(Stored data entries)
※ ※ ※

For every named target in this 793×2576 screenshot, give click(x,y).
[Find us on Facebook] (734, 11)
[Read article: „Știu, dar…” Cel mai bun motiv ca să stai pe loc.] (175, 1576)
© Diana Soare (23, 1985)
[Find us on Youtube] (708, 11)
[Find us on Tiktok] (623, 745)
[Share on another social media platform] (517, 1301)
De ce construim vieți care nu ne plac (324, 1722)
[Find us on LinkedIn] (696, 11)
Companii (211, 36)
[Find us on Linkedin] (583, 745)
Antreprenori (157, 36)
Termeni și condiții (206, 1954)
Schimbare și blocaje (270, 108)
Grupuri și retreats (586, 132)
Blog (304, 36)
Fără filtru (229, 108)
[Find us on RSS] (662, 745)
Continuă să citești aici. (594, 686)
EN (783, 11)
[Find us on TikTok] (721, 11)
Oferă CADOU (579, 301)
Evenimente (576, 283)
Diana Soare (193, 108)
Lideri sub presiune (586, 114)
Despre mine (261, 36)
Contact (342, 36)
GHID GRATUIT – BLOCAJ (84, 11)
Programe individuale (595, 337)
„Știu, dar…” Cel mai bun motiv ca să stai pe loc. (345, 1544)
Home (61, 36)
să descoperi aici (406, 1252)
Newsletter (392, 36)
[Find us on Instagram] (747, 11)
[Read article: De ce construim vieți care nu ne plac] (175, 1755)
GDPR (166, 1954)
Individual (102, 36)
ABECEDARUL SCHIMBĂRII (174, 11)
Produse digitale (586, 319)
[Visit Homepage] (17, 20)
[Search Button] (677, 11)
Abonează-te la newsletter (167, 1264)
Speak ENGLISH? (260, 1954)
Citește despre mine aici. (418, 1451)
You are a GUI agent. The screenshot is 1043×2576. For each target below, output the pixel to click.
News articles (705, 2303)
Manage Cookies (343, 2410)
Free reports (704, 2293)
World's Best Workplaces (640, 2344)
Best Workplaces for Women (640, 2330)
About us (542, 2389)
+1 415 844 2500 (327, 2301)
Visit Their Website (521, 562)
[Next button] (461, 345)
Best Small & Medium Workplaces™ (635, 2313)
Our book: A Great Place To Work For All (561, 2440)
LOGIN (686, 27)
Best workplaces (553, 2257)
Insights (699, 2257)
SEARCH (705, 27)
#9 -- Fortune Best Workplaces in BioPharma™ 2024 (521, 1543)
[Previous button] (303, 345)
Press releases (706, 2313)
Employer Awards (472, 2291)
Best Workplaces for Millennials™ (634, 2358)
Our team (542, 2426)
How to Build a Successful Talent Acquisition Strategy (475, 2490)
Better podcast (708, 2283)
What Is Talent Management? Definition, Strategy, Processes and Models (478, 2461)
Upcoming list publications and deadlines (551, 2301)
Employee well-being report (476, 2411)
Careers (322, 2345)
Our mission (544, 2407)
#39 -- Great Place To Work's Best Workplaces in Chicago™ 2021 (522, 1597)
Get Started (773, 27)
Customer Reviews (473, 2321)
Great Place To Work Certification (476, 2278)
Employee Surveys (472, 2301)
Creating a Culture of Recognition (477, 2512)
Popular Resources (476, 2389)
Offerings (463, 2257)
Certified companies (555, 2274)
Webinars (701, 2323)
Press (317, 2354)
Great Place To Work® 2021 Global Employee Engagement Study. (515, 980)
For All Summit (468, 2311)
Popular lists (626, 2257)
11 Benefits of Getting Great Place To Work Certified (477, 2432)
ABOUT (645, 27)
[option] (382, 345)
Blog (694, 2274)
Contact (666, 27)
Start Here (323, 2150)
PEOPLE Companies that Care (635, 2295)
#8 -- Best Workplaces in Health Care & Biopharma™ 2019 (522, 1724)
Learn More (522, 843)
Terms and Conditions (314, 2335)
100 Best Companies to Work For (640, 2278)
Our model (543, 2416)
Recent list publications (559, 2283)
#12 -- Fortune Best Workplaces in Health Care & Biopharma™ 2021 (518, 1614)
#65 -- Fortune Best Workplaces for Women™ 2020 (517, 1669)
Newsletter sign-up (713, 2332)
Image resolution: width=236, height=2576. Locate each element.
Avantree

※ ※ ※

What the task asks. Scan the records for the word "construim" and copy every line where it is found.

Your response.
De ce construim vieți care nu ne plac (324, 1722)
[Read article: De ce construim vieți care nu ne plac] (175, 1755)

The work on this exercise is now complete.